Pese a las mil advertencias y gestos alarmados, el galán no se arredró.
Se apostó en la mesa, desafiante, exigiendo que le llenasen el recipiente. El
posadero escanció el brebaje y se apartó hasta una esquina. Contaron hasta tres.
El hombre echó un largo sorbo. El fluido le abrasaba la garganta. Después soltó
la copa vacía y se dirigió jactancioso a los presentes. – ¿Quién decía “imposible”?

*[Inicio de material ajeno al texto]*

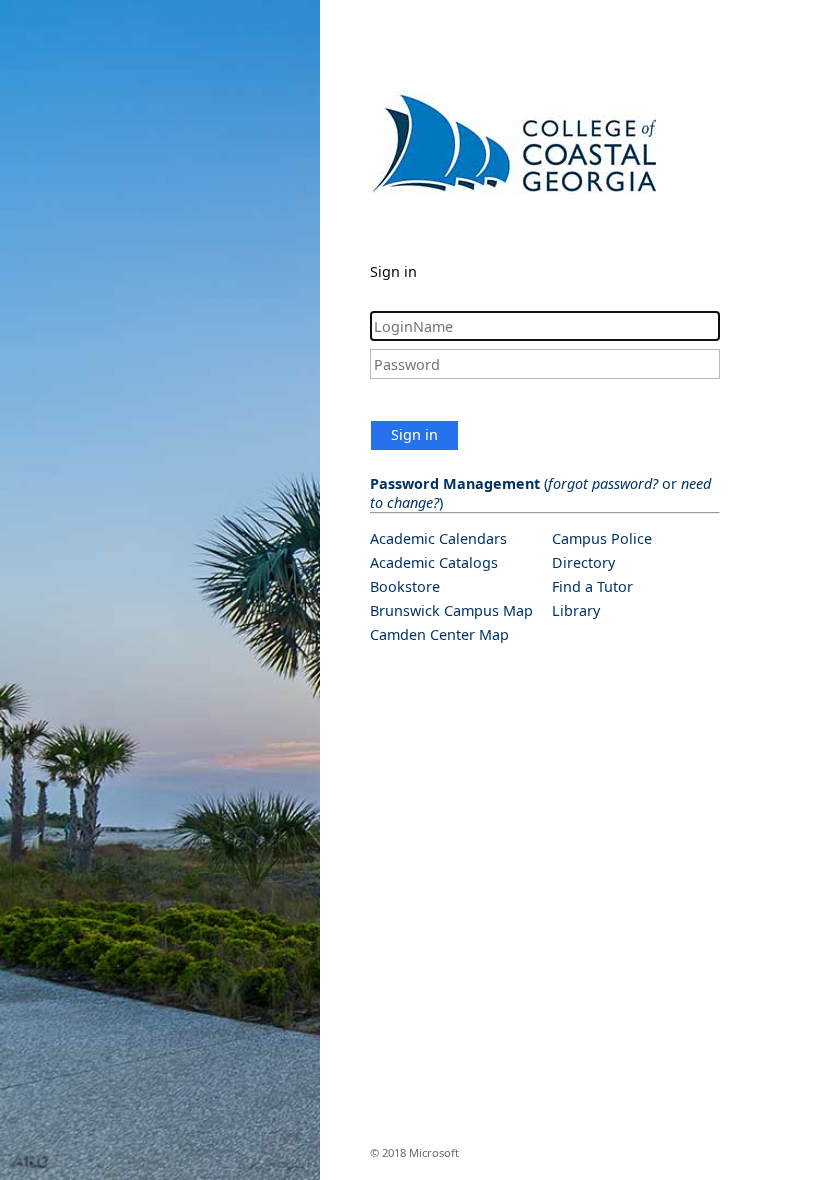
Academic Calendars (438, 538)
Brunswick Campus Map (451, 610)
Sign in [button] (414, 434)
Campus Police (602, 538)
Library (576, 610)
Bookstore (405, 586)
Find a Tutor (592, 586)
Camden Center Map (439, 634)
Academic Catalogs (434, 562)
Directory (583, 562)
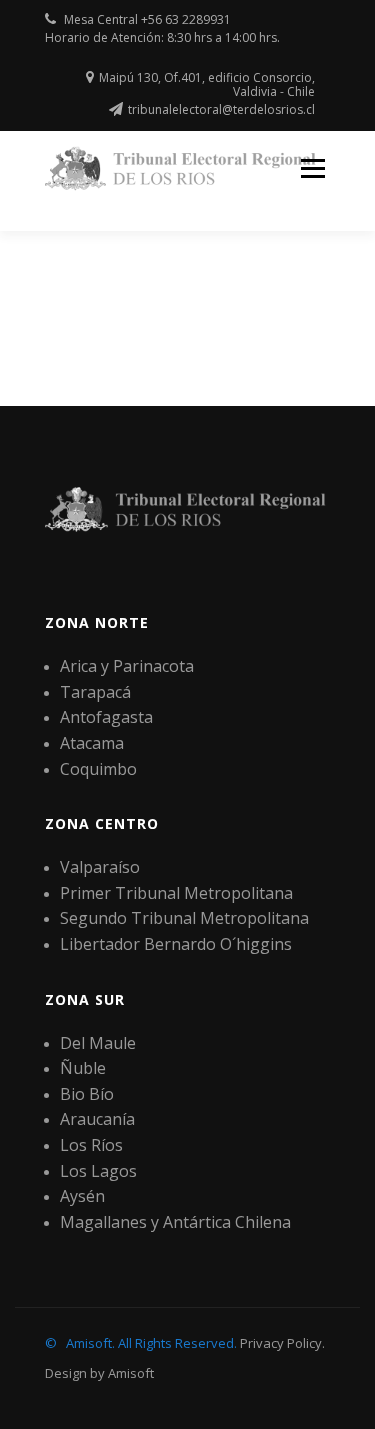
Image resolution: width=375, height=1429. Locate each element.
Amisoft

Uno de los caballeros lo sacó de su euforia al señalar hacia el vaso,
otra vez rebosante hasta los topes. ¿Qué estaba sucediendo? Todos los
comensales se hallaban a distancia considerable. Además, ninguno osaría a
hacerle trampas, de eso no cabía duda. Agarró furioso el cáliz, sin lograr
levantarlo del todo. – ¡Diantres! – exclamó –. ¡Pesa como si fuera plomo!
Necesitó ambas manos para
llevárselo hasta la boca. Esta vez no había manera de terminarlo. ¿Acaso lo
imaginaba, o el recipiente se agrandaba conforme bebía de él? Cuando no pudo
más, lo depositó en la mesa y se limpió la frente de sudor. A sus espaldas
tronaban voces exhortándole a rendirse, pero él pidió una escalera y se subió a
lo más alto. Empezó a izar cubos uno tras otro, tragando ansioso el
aguardiente, mientras el fondo se alejaba más y más de él. Por último lo
avistaron sentado sobre el borde de la copa, que en su crecida había traspasado
la techumbre y se perdía en mitad de la noche. El pretendiente miraba al vacío,
las piernas colgando en el aire. Si lo empujaron o resbaló en un despiste, no
quedó de manifiesto. Tardaron tres días en dar con su cuerpo hinchado, flotando
a merced de las olas, en mitad de aquel cáliz superlativo.